(WORK INSTRUCTIONS): Your output should be the entries below, from the first line up to and including the line with "The width and height of the screenshot is (339, 733).", reproduced exactly and with no other lines.

┄┄┄┄┄┄┄┄┄┄

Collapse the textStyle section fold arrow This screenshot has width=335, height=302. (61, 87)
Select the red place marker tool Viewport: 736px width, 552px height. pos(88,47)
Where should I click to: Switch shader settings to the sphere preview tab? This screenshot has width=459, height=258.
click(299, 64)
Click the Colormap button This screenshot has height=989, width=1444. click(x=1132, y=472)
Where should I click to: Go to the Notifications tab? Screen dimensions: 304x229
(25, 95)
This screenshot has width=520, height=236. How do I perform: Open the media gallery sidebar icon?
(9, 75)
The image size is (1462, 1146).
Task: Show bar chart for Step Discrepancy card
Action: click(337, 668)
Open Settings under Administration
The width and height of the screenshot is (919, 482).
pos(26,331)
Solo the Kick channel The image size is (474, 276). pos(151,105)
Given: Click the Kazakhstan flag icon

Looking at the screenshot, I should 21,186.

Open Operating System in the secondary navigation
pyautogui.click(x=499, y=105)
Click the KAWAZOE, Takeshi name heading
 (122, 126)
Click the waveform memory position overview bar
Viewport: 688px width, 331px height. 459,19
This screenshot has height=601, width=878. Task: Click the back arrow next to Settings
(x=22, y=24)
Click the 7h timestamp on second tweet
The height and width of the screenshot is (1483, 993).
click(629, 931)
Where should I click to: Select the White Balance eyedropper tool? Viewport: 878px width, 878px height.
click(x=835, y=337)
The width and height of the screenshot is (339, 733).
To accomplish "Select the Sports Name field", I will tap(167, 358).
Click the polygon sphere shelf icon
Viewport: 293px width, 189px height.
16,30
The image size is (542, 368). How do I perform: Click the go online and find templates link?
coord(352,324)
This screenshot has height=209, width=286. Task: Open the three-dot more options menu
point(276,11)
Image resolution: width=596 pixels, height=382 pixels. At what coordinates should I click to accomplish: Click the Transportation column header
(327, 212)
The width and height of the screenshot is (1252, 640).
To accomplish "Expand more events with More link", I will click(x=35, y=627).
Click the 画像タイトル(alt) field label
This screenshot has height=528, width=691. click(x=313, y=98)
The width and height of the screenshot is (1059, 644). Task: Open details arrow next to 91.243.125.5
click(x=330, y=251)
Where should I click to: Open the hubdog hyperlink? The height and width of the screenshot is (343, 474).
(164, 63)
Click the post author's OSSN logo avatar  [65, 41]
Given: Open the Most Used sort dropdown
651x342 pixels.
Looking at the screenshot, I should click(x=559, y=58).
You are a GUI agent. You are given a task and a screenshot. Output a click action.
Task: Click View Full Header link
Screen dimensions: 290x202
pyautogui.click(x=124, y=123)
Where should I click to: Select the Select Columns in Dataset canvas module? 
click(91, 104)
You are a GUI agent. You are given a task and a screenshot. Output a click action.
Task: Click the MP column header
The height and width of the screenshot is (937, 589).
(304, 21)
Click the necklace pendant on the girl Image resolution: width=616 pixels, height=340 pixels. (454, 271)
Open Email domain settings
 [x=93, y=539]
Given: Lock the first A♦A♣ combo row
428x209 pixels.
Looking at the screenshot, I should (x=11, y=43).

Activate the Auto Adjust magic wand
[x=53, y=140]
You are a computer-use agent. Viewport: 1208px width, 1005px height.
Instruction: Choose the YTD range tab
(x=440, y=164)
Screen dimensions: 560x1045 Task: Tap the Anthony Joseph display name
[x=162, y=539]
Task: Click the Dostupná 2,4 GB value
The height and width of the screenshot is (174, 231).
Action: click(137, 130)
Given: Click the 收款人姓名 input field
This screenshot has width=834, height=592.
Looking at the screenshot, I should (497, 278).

┄┄┄┄┄┄┄┄┄┄

(RESPONSE TO THIS EXERCISE):
Collapse the textStyle section fold arrow This screenshot has width=335, height=302. (61, 87)
Select the red place marker tool Viewport: 736px width, 552px height. pos(88,47)
Where should I click to: Switch shader settings to the sphere preview tab? This screenshot has width=459, height=258.
click(299, 64)
Click the Colormap button This screenshot has height=989, width=1444. click(x=1132, y=472)
Where should I click to: Go to the Notifications tab? Screen dimensions: 304x229
(25, 95)
This screenshot has width=520, height=236. How do I perform: Open the media gallery sidebar icon?
(9, 75)
The image size is (1462, 1146).
Task: Show bar chart for Step Discrepancy card
Action: click(337, 668)
Open Settings under Administration
The width and height of the screenshot is (919, 482).
pos(26,331)
Solo the Kick channel The image size is (474, 276). pos(151,105)
Given: Click the Kazakhstan flag icon

Looking at the screenshot, I should 21,186.

Open Operating System in the secondary navigation
pyautogui.click(x=499, y=105)
Click the KAWAZOE, Takeshi name heading
 (122, 126)
Click the waveform memory position overview bar
Viewport: 688px width, 331px height. 459,19
This screenshot has height=601, width=878. Task: Click the back arrow next to Settings
(x=22, y=24)
Click the 7h timestamp on second tweet
The height and width of the screenshot is (1483, 993).
click(629, 931)
Where should I click to: Select the White Balance eyedropper tool? Viewport: 878px width, 878px height.
click(x=835, y=337)
The width and height of the screenshot is (339, 733).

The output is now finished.